Kolkata: Turmeric at the optimum dose is highly effective in soothing gastric inflammation and ulceration, which could be the key to developing new drugs against such stomach disorders, say Indian scientists.
Turmeric, which belongs to the ginger family of plants, has been used as an alternative medicine since the last 3,000 years. It is also known to have antiseptic properties.
Curcumin is its major component responsible for the spice’s yellow colour and its therapeutic effects.

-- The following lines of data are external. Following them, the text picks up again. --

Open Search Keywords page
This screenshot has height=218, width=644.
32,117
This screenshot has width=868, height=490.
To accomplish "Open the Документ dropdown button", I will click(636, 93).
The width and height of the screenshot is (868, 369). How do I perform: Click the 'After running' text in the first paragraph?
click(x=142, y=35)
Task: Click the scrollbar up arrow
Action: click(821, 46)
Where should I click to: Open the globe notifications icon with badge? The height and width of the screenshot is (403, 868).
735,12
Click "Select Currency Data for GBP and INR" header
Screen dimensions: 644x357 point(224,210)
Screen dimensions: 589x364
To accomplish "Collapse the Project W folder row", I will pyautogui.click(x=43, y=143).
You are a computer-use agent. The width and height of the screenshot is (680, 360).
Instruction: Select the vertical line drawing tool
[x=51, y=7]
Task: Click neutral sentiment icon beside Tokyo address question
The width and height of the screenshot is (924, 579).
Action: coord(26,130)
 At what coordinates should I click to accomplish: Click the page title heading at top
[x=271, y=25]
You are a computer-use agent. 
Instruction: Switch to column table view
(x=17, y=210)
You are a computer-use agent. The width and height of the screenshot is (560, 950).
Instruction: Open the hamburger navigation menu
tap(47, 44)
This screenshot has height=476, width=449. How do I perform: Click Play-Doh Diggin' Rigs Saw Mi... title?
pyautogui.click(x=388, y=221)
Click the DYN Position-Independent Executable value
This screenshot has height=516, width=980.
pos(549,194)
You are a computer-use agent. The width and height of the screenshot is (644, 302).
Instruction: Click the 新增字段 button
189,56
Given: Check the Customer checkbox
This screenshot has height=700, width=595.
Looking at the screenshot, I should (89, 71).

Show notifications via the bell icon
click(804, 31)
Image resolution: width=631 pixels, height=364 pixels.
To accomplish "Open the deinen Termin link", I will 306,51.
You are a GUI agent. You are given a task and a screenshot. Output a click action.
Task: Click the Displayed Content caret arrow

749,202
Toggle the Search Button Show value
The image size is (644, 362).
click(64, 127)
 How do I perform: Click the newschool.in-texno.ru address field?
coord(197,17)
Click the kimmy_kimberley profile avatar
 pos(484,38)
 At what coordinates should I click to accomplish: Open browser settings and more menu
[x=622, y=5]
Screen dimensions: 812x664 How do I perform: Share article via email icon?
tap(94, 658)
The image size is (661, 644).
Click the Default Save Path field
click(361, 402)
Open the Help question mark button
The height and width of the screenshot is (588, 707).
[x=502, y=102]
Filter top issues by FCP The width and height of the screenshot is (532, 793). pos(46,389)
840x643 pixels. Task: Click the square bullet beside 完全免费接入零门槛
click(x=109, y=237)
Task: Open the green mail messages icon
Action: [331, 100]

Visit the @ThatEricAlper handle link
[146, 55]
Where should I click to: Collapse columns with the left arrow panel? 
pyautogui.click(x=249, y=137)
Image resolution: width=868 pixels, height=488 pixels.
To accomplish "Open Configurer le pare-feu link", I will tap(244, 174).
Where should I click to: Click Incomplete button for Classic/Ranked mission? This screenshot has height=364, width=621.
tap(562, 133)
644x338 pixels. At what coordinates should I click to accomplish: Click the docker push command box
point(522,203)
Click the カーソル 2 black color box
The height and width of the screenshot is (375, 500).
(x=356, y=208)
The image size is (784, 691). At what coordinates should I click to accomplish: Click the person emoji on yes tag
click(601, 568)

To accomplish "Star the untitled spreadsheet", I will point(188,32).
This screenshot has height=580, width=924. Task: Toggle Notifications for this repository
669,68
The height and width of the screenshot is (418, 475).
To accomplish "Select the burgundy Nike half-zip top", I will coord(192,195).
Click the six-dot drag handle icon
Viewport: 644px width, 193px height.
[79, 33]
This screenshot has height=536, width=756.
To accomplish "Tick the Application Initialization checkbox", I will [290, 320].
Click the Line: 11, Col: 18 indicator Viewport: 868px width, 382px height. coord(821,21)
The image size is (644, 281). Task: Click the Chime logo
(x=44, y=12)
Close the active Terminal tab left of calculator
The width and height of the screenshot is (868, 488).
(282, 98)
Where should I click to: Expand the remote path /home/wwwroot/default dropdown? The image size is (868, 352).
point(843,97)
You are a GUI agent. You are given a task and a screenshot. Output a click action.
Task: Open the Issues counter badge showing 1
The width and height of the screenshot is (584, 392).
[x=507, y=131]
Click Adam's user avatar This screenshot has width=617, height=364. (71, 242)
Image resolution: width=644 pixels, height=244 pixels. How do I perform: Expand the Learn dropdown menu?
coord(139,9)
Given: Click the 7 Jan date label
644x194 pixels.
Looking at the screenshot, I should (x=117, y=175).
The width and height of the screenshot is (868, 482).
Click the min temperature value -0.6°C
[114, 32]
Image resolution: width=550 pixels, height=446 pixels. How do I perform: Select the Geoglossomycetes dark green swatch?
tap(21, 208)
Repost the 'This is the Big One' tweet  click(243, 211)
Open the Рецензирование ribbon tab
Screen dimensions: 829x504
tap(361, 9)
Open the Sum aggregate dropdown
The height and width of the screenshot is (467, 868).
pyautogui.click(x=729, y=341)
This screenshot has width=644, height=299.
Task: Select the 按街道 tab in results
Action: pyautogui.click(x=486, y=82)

“It (curcumin) has been shown to be a good cure for gastric ailments like inflammation and ulceration. While its low doses are not effective, at high doses it might aggravate the situation. But we have come up with the optimum dose at which curcumin is therapeutic,” Snehasikta Swarnakar, senior scientist at Indian Institute of Chemical Biology (IICB)’s Drug Development Diagnostic and Biotechnology Division, who led the research, told IANS.
IICB is an institute under the Council of Scientific and Industrial Research (CSIR), India’s premier industrial R&D organisation.
Gastric ulceration and inflammation occur as a side effect to indiscriminate use of pain-killers (non-steroidal anti-inflammatory drugs or NSAIDs) and also due to stress.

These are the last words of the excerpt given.